On the eve of his retirement, after 18 years as editor of The Press and Journal, Derek Tucker was invited to share this thoughts on the newspaper industry to the annual conference of the Society of Editors, held in Glasgow between November 14 and 16. This is what he had to say…
WE have had an horrendous last decade, some of it caused by the economic situation, much of it self-inflicted, but I do believe newspapers will survive and can prosper if we stop for a moment and take stock of what went wrong. I have never seen it part of my remit to criticise other newspapers or other companies, and I am certainly not going to start now.
What I would prefer to do is set out why I think the Press and Journal continues to prosper and is now the third-largest selling regional newspaper in Britain.
There are many things we continue to do which are considered perhaps a little passé either because they require too much staff time or because of the mistaken belief that readers are no longer interested.
On any one day, for instance, we will have twelve reporters covering our local courts. We will have two staff reporters covering the workings of the Scottish parliament while our London editor works away in Westminster establishing how UK government decisions impact upon the lives of the people in the north of Scotland. We continue to cover all our local councils and committees. There is no look of amazement if a Press and Journal reporter turns up at a community council meeting.

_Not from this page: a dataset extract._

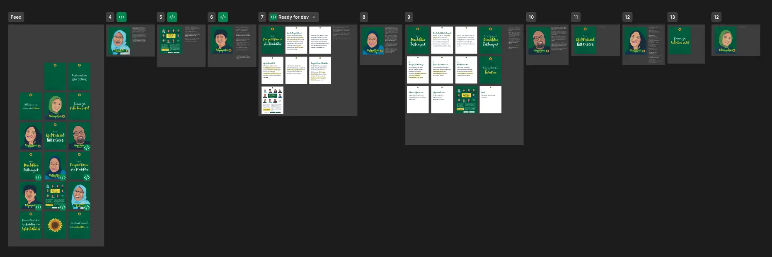
Task: Click code badge on the group poster thumbnail in Feed
Action: pyautogui.click(x=63, y=207)
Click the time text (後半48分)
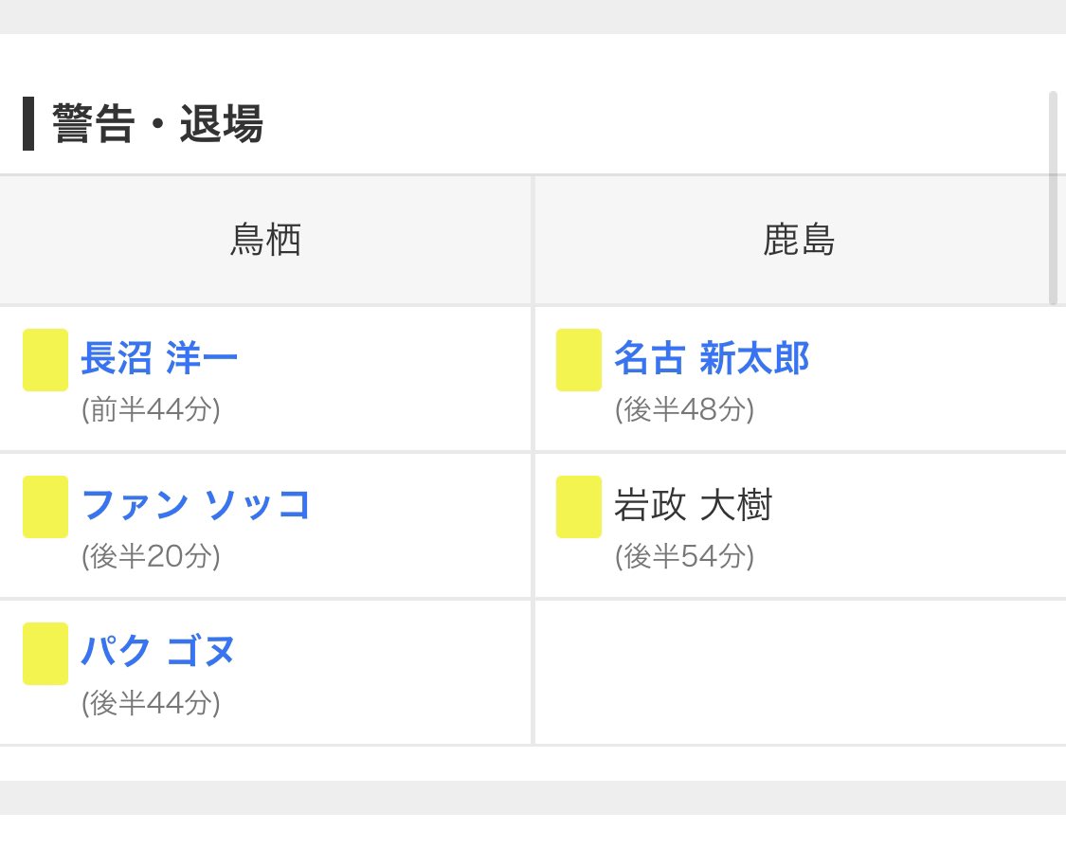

Quite simply, we have remained true to our beliefs. We do ‘what it says on the tin’. We have continued to produce totally different newspapers for the very disparate communities we serve in the north of Scotland. While our industry websites are full of reports chronicling cutbacks and job losses, we have recently increased the number of editions to eight each day and are now producing in the region of 100 broadsheet pages each night to ensure that each edition is tailored to the area in which it circulates.
It is a huge undertaking, and requires a lot of journalists to make it happen, but we believe, right from the very top of our company to the very bottom, that a quality newspaper is the foundation on which commercial success is built. We have, of course, watched with interest what has happened in the rest of the industry, particularly the move to dispense with sub-editors and have reporters writing to formatted shapes, but we do not believe we could produce what we do produce using that model.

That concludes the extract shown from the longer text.